**Entries shown**
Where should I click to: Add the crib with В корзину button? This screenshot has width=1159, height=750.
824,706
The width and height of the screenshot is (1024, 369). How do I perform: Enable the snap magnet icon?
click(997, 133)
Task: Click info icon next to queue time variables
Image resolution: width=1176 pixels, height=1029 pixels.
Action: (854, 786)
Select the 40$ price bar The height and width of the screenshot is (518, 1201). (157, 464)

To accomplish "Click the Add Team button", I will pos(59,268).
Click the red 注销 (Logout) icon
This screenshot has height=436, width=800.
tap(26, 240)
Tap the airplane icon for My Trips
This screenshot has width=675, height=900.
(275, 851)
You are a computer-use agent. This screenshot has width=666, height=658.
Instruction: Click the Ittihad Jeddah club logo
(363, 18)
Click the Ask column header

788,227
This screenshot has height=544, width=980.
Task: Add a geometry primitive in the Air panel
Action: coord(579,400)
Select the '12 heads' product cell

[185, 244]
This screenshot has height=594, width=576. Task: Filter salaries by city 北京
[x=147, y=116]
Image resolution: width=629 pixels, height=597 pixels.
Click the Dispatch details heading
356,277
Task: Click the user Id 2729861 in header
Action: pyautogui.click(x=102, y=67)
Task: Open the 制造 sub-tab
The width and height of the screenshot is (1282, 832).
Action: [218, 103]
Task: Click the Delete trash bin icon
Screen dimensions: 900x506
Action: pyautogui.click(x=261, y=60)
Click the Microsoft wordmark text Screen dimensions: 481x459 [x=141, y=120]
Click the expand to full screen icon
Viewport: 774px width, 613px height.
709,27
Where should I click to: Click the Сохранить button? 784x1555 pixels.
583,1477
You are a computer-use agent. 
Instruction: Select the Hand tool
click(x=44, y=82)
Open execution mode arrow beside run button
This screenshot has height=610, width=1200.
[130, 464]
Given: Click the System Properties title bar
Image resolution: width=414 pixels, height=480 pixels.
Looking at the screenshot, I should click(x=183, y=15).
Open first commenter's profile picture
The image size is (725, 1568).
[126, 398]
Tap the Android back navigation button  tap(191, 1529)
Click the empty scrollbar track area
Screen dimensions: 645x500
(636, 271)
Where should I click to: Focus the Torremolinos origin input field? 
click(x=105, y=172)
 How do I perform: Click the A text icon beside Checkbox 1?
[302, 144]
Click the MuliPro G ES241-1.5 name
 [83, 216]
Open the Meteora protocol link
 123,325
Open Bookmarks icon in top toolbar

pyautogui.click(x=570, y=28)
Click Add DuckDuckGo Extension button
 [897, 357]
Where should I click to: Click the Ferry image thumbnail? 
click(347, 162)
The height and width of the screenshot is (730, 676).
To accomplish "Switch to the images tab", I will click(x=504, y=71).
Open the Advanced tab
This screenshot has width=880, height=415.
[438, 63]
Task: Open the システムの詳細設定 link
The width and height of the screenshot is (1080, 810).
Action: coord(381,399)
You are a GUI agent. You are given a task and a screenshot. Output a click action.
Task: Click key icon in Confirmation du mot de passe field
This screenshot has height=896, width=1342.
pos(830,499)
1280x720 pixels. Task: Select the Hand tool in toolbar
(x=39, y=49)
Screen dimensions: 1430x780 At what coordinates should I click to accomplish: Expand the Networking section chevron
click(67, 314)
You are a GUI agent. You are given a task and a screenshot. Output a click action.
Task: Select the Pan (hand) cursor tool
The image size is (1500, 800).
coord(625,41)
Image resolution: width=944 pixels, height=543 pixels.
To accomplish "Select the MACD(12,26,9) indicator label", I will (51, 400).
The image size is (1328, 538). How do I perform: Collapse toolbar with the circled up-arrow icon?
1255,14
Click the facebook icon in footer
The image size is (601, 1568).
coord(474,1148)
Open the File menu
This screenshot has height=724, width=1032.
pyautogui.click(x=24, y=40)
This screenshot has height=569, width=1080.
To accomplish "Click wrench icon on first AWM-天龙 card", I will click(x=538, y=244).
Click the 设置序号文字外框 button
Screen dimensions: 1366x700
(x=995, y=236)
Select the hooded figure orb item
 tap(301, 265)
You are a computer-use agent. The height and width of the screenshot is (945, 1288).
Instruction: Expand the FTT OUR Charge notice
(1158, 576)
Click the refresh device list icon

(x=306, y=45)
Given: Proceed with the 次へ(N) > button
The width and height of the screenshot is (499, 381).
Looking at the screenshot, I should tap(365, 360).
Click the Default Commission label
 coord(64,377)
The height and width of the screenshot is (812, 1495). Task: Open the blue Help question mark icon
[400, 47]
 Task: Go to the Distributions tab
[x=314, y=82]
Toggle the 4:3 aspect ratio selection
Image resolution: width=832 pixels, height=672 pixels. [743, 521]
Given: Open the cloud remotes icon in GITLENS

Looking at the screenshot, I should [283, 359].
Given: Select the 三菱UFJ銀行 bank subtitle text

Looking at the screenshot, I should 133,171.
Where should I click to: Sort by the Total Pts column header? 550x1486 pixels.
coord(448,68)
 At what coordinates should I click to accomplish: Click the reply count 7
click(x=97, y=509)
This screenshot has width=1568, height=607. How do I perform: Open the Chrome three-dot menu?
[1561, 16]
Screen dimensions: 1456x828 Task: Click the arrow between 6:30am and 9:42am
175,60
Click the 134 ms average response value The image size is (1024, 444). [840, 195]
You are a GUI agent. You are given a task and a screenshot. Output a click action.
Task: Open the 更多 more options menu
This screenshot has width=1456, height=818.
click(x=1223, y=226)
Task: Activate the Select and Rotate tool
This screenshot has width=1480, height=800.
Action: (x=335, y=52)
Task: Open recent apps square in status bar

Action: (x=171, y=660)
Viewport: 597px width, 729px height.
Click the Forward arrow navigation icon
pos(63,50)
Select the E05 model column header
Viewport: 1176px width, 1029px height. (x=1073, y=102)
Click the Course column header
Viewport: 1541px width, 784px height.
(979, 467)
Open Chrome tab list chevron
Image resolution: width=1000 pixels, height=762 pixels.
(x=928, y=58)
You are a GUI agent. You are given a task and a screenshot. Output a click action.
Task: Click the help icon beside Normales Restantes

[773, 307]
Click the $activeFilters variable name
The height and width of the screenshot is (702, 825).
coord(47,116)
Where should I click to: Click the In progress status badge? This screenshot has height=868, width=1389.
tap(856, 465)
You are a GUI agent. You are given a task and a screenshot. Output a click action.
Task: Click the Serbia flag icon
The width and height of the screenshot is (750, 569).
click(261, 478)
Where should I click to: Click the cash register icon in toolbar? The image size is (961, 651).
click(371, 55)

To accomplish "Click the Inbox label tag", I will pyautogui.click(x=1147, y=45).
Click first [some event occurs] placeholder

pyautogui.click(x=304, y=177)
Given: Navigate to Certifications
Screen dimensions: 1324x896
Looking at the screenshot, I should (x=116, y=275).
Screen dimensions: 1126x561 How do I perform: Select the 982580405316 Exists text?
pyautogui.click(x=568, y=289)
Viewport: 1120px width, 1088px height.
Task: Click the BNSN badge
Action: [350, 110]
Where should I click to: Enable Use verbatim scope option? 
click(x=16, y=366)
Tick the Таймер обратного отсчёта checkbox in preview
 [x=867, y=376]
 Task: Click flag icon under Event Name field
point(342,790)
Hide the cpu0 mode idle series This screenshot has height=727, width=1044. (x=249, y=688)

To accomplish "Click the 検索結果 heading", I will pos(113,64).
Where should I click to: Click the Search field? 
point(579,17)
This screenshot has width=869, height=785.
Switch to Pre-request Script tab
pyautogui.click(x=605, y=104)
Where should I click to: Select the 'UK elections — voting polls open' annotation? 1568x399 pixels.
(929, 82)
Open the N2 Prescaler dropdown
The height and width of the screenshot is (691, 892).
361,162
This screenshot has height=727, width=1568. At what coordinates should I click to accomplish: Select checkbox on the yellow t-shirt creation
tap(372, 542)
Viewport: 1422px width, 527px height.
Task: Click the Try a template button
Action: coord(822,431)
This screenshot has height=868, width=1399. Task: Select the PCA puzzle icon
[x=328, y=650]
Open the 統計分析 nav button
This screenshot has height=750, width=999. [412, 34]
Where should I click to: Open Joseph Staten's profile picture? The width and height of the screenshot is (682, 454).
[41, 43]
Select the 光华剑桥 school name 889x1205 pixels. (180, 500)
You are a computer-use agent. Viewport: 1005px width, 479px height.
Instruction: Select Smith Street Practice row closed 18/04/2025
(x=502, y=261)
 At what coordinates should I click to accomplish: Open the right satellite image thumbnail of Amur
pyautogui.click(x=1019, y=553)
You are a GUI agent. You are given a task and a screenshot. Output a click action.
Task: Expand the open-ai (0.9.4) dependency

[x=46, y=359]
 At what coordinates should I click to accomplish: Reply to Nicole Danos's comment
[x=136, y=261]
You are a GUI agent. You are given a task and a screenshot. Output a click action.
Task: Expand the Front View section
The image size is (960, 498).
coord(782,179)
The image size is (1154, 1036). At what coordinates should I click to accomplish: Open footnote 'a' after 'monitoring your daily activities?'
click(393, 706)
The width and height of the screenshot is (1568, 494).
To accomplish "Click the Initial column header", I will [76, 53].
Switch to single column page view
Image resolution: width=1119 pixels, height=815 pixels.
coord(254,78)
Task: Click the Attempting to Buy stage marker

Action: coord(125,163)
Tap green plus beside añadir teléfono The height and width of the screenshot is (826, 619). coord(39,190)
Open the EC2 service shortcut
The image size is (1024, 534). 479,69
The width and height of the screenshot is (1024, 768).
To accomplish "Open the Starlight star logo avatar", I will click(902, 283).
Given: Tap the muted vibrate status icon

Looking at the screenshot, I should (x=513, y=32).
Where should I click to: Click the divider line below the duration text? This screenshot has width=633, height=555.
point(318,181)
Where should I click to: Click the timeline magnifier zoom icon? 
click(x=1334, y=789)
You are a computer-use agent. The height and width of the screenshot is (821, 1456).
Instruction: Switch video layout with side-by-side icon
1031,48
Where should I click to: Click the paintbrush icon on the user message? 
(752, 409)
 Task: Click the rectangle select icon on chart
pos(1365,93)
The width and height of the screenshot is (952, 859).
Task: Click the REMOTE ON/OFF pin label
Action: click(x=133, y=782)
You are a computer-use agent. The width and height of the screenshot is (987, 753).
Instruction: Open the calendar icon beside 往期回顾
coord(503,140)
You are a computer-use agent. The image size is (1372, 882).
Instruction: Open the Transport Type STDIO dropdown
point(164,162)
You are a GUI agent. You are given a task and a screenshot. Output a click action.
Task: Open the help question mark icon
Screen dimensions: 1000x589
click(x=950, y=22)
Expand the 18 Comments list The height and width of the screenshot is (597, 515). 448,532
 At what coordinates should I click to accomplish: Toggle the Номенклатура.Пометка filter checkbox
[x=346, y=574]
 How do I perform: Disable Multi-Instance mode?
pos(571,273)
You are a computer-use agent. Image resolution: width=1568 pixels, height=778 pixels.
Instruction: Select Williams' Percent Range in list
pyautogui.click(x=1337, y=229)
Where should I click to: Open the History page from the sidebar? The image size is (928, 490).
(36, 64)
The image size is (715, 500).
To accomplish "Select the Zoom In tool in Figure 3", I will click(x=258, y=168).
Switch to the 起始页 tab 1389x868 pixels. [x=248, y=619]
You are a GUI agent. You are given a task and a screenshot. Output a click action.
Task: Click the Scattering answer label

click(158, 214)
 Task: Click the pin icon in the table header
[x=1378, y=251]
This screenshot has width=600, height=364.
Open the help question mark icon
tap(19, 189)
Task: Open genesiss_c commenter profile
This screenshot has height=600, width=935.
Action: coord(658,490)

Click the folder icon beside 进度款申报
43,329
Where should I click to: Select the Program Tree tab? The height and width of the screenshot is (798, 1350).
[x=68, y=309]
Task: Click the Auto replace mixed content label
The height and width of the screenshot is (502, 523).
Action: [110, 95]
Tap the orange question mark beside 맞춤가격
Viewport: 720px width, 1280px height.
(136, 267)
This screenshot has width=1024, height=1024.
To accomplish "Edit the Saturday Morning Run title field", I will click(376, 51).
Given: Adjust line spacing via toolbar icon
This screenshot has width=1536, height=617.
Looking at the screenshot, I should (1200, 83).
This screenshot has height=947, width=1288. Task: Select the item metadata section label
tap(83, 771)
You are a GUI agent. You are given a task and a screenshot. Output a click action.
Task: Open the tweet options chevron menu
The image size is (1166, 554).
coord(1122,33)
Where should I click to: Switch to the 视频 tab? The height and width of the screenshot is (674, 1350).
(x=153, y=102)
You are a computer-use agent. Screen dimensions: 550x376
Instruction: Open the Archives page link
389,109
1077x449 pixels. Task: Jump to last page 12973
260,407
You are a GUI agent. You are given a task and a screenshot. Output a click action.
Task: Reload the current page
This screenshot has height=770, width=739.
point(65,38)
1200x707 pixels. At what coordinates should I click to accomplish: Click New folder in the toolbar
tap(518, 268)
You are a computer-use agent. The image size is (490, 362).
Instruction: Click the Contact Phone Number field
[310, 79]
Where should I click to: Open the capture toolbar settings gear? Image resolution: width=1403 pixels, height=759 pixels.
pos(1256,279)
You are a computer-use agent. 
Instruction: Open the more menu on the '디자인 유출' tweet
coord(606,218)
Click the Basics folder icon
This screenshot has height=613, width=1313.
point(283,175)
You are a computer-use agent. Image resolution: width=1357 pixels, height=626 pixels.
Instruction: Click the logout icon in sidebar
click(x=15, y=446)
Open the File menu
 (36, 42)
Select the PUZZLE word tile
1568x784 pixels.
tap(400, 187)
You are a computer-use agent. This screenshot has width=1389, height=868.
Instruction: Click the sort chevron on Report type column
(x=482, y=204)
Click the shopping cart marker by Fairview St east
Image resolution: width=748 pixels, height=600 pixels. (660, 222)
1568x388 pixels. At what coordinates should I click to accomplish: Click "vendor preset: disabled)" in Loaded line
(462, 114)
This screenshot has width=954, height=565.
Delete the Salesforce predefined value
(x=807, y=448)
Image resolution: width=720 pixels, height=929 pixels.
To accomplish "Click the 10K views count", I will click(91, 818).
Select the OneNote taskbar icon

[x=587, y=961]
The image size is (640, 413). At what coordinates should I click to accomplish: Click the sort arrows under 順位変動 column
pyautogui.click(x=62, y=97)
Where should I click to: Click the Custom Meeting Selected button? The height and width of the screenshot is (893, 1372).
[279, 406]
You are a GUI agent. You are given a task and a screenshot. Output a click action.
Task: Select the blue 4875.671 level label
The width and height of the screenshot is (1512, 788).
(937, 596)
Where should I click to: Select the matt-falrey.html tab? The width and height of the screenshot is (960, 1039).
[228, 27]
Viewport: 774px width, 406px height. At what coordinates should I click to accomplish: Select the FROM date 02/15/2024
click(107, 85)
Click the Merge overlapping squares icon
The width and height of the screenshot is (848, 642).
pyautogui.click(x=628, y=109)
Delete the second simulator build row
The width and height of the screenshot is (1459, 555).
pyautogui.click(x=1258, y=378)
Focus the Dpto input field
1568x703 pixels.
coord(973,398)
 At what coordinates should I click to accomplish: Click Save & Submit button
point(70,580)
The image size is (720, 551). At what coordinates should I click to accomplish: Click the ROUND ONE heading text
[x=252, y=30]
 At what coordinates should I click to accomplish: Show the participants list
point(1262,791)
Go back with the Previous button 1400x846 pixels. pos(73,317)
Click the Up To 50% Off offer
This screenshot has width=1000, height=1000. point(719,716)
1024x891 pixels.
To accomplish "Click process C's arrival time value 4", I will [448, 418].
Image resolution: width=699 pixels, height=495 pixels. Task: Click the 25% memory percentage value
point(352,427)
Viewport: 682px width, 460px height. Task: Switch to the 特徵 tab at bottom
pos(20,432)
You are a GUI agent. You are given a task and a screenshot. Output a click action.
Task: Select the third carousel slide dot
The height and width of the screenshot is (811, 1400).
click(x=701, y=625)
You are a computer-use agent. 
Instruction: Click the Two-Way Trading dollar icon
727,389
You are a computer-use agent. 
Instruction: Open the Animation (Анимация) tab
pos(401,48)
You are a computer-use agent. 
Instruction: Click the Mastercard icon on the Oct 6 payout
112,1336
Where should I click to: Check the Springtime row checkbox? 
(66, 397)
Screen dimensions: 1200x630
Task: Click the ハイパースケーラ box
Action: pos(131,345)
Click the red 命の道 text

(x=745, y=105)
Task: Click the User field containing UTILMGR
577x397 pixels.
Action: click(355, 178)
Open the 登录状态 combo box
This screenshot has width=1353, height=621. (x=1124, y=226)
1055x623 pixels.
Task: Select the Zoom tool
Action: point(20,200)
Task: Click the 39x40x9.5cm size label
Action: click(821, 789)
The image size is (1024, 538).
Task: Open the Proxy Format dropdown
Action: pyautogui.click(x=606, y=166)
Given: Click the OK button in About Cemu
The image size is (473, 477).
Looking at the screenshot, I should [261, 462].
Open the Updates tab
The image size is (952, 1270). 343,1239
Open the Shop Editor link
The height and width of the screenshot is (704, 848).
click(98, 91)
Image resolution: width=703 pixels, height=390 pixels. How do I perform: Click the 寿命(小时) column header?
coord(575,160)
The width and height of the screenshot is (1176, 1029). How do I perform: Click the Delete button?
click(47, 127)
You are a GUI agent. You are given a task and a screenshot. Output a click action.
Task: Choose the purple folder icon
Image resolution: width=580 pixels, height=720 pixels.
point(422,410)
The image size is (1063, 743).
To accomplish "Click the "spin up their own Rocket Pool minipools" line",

**Exercise prompt**
Each line with the word "back" in the records above belongs in the result; copy all of them.

**Result below**
Tap the Android back navigation button  tap(191, 1529)
Go back with the Previous button 1400x846 pixels. pos(73,317)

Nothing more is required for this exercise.